Bolles was well qualified to write a handbook on changing direction; he had changed his own several times, from planning a career in the chemical industry to becoming a minister and then, at 41, being fired and enduring the anxiety of unemployment at a time when he and his wife had four small children.
Bolles said, “I was just trying to help people be better prepared than I was when I was fired and started looking for a job.”
The world’s most popular and bestselling career handbook has sold over 10 million copies. The Center for the Book at The Library of Congress has named it “one of the 25 books that have shaped readers’ lives.” According to Fortune magazine, “Ideally, everyone should read What Color Is Your Parachute? In tenth grade and again every year thereafter.”

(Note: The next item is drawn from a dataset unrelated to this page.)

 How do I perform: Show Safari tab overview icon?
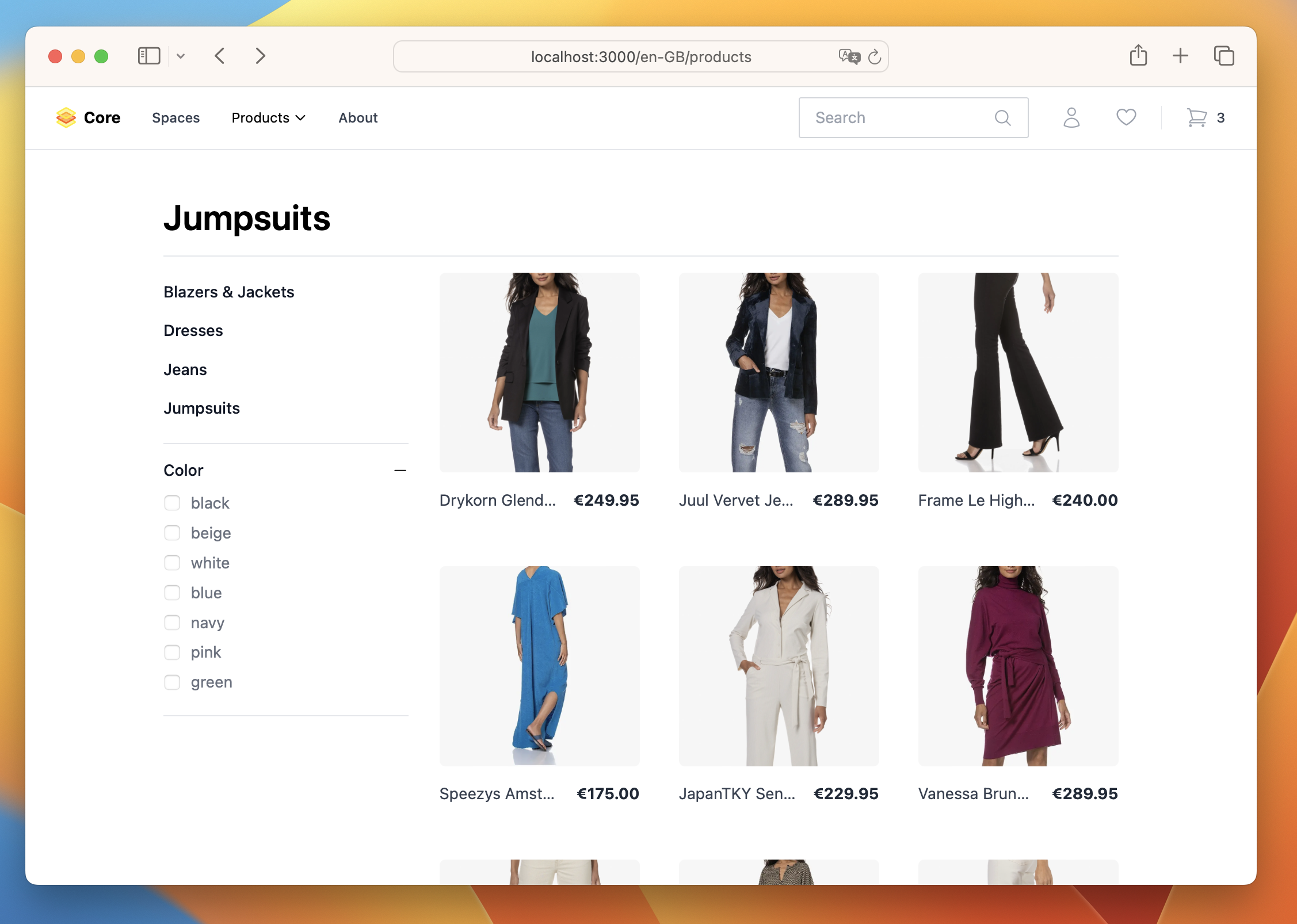1224,56
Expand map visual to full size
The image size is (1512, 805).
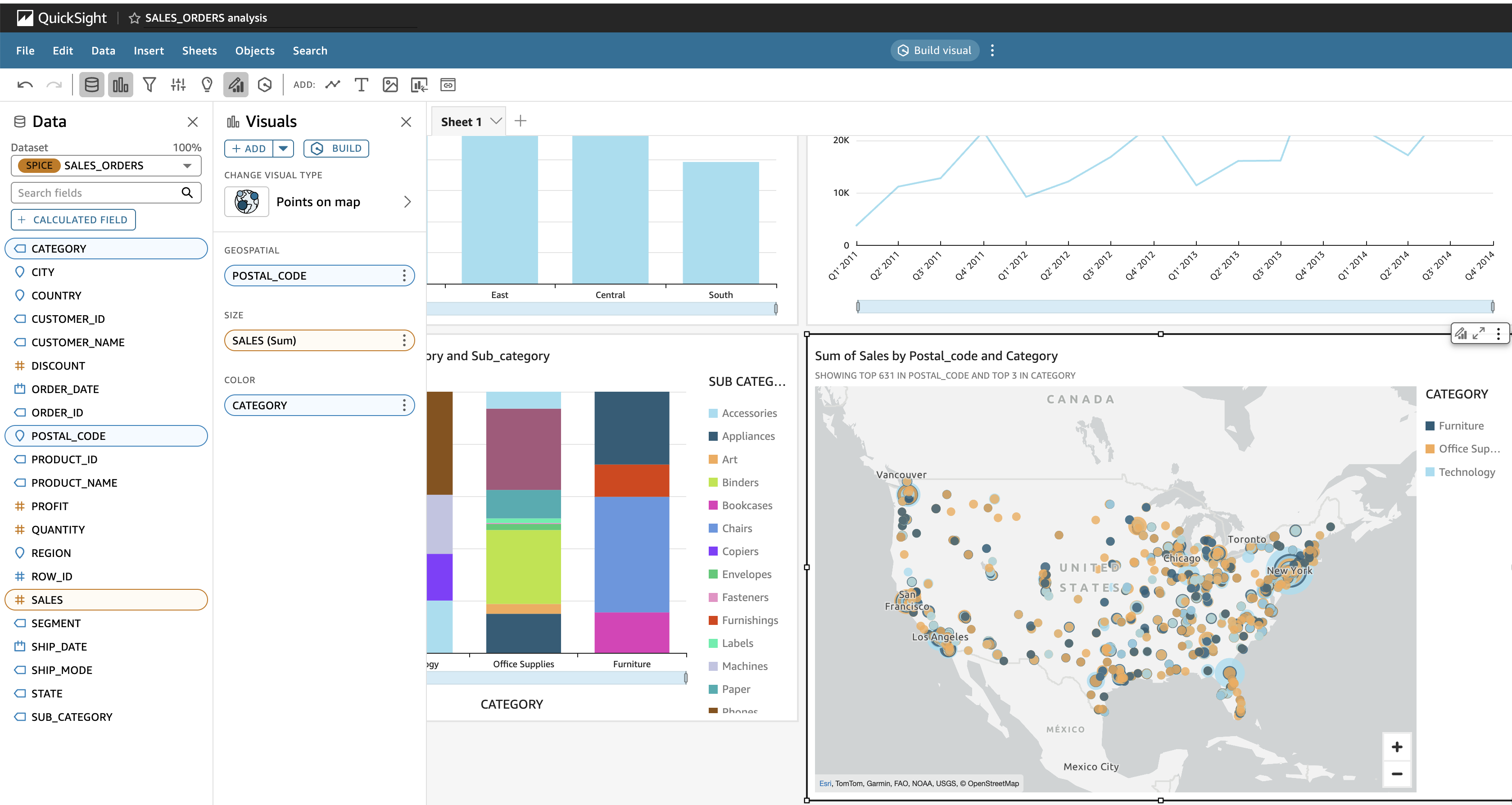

Bolles says that you are not powerless during the job hunt, regardless of whether the job market is strong or weak. “You control a lot of this process. Knowing that the employer has the ability to say yes or no can make you feel powerless, but that’s all the more reason to take charge of your search.”
According to Bolles, you can at least double your chances of success in your job search by doing six things:
Mastering job-search skills
Improving the way you present yourself in interviews and elsewhere
Being more aware of and confident about your skills
Taking action
Setting goals
Getting help when needed
Bolles has numerous suggestions about how to prepare for a key element in any job search–the interview. Before any interview, he recommends preparing to answer five key questions.
Bolles says that in today’s world, the person who gets hired is not necessarily the one who can do that job best; rather, it’s the one who knows the most about how to get hired. What Color Is Your Parachute is like a SparkNotes of everything you need to know about getting hired.
The core element of What Color Is Your Parachute? is the Flower Exercise, a self-inventory that helps readers identify key passions, transferable skills, and traits so that they can identify the profile of a job that would most completely match and fulfill them. According to Bolles, if you develop a deeper knowledge of who you are and what you need in your job, you will have a much greater chance of finding work you really want to do.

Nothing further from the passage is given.